Start of Available data
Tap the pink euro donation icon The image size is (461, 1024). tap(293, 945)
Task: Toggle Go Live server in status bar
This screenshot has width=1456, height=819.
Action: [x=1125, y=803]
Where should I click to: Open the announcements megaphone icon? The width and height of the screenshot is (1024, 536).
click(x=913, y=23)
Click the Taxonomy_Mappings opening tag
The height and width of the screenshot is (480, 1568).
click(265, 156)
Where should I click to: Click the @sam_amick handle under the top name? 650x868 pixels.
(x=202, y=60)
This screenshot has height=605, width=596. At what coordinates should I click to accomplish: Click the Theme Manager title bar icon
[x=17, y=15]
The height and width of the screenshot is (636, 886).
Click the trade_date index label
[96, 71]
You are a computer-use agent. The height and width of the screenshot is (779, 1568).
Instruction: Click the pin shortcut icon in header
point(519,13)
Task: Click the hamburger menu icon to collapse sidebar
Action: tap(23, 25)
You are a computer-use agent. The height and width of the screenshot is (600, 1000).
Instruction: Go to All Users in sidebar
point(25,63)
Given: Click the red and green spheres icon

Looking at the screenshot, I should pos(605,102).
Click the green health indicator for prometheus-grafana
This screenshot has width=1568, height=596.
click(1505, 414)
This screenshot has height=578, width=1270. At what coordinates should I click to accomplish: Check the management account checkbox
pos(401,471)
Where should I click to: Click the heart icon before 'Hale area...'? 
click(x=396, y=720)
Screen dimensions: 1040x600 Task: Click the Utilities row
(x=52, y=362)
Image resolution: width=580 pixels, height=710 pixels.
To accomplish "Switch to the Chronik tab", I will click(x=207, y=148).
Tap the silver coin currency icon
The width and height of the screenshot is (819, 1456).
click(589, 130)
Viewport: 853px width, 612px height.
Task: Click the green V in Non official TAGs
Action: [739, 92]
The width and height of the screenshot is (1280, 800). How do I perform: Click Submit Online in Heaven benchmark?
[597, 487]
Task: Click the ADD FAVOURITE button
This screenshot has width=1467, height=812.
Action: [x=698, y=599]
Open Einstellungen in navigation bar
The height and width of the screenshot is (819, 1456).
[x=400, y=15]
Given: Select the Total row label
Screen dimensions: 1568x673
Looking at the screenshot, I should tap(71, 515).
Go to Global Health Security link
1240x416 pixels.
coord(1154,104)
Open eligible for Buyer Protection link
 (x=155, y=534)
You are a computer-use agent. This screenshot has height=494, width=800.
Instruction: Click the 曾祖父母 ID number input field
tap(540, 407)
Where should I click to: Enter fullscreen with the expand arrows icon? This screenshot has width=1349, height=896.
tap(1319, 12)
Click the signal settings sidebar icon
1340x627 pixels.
End of Available data
Show every line in the rows above that contains the word "link".

* [Task solution]
Go to Global Health Security link
Open eligible for Buyer Protection link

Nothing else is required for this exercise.